26. What is the principal sociological critique of the culture of poverty?
a. The poor often move into the middle class.
b. The values and norms of many Americans in all class groups include attitudes of resignation
c. Contrary to assumptions about the culture of poverty, members of the lower class often save
and take actions that might lead them to improve their situations.
d. It tends to blame the victims of poverty for their own misfortunes, while ignoring the
structural causes of inequality.
e. Some people simply have a predisposition to making poor choices regarding finances.
27. The sociologist Susan Mayer, in What Money Can’t Buy, studied poverty and welfare and concluded that raising parental income had little effect on the future life chances of children born in poverty. Instead, she concluded that character traits in parents like “diligence, honesty, good health, and reliability” lead to increased achievement in children. Which theory do her conclusions support?
a. conflict theory
b. structural functionalism
c. feminist theory
d.

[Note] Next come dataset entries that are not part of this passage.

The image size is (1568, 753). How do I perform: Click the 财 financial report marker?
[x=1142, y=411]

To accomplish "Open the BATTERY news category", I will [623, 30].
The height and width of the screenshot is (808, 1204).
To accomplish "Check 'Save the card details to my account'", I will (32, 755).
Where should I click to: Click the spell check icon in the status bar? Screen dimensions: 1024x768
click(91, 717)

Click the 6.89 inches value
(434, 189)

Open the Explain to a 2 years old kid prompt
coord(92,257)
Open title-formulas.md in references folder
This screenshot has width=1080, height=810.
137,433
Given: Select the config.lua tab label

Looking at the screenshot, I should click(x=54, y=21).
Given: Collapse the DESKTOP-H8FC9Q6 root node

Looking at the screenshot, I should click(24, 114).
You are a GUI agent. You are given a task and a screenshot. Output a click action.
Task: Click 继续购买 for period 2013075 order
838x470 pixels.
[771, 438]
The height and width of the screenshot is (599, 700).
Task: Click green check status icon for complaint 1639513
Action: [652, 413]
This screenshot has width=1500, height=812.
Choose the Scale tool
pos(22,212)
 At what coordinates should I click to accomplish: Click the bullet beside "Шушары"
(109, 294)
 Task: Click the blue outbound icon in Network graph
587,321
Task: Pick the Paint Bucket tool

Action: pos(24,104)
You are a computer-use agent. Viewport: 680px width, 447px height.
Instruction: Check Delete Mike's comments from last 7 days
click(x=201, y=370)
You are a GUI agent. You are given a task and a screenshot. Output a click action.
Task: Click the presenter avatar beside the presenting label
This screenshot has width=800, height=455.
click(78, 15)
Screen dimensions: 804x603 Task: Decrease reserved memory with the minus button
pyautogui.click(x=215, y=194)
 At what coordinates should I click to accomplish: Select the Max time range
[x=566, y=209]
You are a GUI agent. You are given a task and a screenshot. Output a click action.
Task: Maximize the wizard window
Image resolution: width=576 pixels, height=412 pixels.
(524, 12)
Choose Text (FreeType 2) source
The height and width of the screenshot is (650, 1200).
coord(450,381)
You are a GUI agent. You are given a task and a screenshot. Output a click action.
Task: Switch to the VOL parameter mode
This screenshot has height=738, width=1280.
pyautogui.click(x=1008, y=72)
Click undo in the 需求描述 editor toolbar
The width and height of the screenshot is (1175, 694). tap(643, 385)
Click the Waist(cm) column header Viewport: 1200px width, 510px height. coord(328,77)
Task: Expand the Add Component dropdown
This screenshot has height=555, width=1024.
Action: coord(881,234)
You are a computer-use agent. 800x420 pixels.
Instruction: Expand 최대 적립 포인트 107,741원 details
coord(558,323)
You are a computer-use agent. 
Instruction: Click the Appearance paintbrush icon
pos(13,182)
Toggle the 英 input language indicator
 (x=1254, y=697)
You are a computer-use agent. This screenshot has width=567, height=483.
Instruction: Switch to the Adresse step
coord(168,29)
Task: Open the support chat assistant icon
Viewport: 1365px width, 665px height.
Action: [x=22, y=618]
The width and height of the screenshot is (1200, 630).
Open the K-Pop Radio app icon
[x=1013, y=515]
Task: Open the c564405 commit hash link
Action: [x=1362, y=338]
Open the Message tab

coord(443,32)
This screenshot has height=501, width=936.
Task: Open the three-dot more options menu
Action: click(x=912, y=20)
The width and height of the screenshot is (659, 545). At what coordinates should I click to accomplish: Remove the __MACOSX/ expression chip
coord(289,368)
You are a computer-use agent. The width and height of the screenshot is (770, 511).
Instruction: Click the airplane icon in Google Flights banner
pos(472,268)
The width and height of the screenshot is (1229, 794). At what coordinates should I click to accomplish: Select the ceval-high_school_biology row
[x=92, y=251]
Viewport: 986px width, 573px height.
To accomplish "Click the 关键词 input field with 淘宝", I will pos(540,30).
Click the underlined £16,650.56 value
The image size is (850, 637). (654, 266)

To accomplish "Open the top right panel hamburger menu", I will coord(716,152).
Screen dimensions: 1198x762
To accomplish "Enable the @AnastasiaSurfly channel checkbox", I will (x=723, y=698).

Paul Fussell’s living room scale
e. the culture of poverty
28. Who acted kindly toward John Coleman when he went undercover as a homeless person and lived on the street for ten days?
a. his co-workers
b. other homeless men
c. a police officer
d. pedestrians who gave him food
e. social workers looking for people sleeping on the street
29. Sociologically, what is the best way for scientists to approach the nature vs. nurture debate?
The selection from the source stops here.